Born as Zhang Zhengming (simplified Chinese: 张正明; traditional Chinese: 張正明) to a Shanghai family which had been Catholic for many generations, he studied at St Ignatius College in Shanghai and completed his doctorate of letters in sinology at the University of Paris in 1937.[1] He became dean of faculty of arts at Shanghai's Aurora University.[2]
Because he refused to renounce his faith and to cooperate with the government in their persecution of the Church, Chang was arrested, imprisoned, tortured, and then died.[2][3] William Aedan McGrath, in the cell opposite Chang, reported that he saw the priest languishing and vomiting in the cell for two months before he died on the morning of November 11, 1951.[4]

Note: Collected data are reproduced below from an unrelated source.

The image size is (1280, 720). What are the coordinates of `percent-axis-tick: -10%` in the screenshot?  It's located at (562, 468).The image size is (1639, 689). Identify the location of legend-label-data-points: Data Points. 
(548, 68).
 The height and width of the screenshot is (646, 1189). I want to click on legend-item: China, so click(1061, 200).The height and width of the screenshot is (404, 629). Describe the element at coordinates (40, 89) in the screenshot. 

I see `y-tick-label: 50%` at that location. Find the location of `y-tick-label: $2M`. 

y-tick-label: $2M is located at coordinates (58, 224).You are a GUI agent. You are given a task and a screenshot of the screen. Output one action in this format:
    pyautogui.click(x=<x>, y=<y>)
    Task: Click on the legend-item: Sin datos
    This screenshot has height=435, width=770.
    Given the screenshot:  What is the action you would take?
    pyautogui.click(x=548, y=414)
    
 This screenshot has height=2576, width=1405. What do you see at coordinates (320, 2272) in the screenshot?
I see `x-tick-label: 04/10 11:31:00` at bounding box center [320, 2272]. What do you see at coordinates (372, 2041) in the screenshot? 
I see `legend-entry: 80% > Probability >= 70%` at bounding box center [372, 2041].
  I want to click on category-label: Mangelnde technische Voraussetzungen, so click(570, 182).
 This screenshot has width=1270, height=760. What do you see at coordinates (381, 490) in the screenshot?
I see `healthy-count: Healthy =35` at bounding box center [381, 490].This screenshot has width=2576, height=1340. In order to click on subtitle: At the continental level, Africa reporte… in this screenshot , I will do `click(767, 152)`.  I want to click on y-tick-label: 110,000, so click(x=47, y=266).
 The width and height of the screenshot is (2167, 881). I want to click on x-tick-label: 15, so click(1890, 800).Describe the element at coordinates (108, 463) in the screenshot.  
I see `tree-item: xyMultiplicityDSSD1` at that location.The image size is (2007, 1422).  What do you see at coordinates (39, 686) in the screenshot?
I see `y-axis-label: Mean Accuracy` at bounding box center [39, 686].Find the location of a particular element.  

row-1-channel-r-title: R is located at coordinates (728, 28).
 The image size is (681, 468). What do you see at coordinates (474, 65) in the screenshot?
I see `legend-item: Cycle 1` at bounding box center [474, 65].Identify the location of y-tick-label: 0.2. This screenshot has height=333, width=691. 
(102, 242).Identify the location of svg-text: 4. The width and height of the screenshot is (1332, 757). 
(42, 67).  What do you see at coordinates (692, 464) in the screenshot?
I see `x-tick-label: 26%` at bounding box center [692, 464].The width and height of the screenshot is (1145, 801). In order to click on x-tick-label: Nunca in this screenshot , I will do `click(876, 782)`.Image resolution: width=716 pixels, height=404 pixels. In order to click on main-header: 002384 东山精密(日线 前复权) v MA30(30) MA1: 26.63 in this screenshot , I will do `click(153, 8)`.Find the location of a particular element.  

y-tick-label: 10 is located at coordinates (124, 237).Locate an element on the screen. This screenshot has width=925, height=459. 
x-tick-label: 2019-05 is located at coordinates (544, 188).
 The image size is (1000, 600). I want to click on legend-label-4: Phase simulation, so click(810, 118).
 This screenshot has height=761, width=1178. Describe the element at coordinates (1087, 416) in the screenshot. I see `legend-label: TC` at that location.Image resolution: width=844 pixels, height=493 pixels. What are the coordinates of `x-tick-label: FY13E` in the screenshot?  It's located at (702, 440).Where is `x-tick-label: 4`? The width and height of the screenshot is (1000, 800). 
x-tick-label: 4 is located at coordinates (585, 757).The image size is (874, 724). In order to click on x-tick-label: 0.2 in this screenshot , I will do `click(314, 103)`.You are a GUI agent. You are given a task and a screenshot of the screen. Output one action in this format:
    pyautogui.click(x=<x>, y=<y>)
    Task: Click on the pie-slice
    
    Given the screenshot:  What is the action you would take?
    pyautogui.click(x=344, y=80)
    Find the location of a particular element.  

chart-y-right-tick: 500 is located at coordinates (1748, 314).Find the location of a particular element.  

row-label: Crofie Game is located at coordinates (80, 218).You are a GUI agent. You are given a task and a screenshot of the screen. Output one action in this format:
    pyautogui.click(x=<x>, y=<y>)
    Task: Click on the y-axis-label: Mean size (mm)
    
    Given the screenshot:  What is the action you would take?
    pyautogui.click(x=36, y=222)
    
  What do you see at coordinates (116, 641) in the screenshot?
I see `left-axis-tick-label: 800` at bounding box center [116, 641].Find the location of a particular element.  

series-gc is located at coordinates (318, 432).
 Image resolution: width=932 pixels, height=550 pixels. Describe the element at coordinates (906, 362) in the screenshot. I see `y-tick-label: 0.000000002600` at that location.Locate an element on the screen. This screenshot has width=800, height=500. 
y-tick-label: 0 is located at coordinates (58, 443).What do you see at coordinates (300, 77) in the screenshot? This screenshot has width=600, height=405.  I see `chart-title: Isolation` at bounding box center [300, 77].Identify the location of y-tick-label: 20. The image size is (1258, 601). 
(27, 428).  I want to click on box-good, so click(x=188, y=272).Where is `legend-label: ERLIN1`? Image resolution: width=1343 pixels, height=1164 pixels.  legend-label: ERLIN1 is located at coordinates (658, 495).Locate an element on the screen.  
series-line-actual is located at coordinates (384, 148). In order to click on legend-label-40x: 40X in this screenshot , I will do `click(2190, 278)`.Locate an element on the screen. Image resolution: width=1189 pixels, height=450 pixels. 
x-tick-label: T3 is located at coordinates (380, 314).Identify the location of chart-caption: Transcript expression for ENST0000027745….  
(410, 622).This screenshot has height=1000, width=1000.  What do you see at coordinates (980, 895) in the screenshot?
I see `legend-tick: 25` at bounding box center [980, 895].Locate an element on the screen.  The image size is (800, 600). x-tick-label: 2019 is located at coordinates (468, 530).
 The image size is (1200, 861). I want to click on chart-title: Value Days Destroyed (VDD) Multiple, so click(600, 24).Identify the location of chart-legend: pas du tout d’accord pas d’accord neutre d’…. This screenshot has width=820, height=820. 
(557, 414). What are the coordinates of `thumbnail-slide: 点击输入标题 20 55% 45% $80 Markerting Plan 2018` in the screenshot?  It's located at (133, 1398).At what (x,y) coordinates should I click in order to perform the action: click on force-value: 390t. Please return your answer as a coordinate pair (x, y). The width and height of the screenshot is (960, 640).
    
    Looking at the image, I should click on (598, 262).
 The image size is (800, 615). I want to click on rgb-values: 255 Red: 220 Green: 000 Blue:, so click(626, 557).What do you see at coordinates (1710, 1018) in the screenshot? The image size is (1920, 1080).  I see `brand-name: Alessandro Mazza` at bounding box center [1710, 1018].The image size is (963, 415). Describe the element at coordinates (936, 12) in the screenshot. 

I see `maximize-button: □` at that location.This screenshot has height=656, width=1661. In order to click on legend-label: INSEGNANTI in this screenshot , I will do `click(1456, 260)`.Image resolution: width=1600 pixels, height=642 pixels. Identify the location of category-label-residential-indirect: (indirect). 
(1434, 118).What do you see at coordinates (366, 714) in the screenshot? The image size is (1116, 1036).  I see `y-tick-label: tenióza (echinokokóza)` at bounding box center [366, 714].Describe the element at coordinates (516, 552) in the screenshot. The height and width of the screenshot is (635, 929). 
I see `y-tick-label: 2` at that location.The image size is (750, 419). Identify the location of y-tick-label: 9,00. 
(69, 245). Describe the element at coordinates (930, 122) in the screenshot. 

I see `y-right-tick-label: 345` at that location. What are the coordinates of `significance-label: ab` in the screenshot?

Chang's body was returned to the Church the next day on November 12 and Shanghai's Catholics began to venerate him as a martyr, turning out in great numbers for a series of requiem Masses.[5]
The government issued a statement denouncing the prayers and Masses for Chang as a "new type of bacteria warfare by the imperialists – a counterrevolutionary mental bacteria."[6] The police guarded the grave to prevent veneration, but reports of miracles accomplished through the intercession of Chang began to be reported.[3]
The Chinese authorities later admonished Shanghai's Catholic Bishop Ignatius Kung Pin-Mei.[3][5]